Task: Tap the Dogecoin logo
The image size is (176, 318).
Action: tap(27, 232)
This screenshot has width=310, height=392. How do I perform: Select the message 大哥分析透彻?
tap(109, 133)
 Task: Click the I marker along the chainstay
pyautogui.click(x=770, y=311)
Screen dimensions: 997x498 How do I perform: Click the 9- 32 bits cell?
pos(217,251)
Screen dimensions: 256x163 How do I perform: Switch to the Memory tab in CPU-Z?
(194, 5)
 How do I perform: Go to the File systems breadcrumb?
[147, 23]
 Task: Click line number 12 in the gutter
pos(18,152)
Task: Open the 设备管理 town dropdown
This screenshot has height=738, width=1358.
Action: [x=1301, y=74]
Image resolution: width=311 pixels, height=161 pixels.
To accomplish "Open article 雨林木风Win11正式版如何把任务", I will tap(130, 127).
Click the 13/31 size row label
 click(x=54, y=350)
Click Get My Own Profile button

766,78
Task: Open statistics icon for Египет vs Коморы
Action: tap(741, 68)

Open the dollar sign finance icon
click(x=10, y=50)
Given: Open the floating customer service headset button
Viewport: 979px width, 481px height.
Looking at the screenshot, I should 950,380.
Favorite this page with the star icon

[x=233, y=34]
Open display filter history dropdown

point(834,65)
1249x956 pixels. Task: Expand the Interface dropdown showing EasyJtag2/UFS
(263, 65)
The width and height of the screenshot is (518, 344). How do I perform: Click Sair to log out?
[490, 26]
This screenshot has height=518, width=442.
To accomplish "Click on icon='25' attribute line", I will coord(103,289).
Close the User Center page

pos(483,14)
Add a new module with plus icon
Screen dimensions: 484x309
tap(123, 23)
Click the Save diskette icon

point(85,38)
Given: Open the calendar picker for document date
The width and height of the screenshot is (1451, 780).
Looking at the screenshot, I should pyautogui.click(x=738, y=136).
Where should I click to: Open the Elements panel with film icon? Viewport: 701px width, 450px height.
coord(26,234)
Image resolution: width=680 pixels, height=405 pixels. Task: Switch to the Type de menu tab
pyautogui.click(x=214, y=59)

▬▬▬▬▬▬▬▬▬▬

**EXERCISE BRIEF**
Look through the data above for the string "accomplish" and copy every line where it appears.

**RESULT OF THE TASK**
To accomplish "Open article 雨林木风Win11正式版如何把任务", I will tap(130, 127).
To accomplish "Click on icon='25' attribute line", I will coord(103,289).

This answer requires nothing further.